begin
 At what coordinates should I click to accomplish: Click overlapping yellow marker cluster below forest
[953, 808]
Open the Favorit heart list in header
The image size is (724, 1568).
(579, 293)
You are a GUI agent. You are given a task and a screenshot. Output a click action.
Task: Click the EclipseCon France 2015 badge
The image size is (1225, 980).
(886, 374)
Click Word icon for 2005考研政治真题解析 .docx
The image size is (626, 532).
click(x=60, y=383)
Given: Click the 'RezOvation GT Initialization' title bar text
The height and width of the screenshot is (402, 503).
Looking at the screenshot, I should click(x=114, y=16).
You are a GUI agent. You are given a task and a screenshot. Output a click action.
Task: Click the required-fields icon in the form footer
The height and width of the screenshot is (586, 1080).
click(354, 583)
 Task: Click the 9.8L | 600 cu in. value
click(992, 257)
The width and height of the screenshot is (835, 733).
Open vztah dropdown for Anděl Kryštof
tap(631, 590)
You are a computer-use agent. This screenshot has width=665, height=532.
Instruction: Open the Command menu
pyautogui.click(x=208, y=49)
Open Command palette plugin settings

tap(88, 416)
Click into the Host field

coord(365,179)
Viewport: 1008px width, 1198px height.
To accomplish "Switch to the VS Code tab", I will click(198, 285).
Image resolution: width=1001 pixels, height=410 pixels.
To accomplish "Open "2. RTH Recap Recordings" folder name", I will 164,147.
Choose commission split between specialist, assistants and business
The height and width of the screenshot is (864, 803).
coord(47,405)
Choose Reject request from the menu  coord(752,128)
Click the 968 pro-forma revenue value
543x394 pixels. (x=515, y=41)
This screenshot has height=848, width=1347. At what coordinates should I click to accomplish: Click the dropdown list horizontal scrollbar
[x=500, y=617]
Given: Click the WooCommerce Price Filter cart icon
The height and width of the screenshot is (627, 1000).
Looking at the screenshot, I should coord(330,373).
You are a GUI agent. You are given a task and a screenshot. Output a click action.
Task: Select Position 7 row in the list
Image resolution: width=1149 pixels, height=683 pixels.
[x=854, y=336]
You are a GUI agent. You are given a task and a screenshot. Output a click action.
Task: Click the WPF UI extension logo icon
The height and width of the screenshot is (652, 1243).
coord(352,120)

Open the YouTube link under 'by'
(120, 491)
end
◆ THE REQUEST
Reproduce the material verbatim, beginning at the line that contains "Given: Click the WooCommerce" and stopping after the line that contains "[x=854, y=336]".

◆ SOLVED EXERCISE
Given: Click the WooCommerce Price Filter cart icon
The height and width of the screenshot is (627, 1000).
Looking at the screenshot, I should coord(330,373).
You are a GUI agent. You are given a task and a screenshot. Output a click action.
Task: Select Position 7 row in the list
Image resolution: width=1149 pixels, height=683 pixels.
[x=854, y=336]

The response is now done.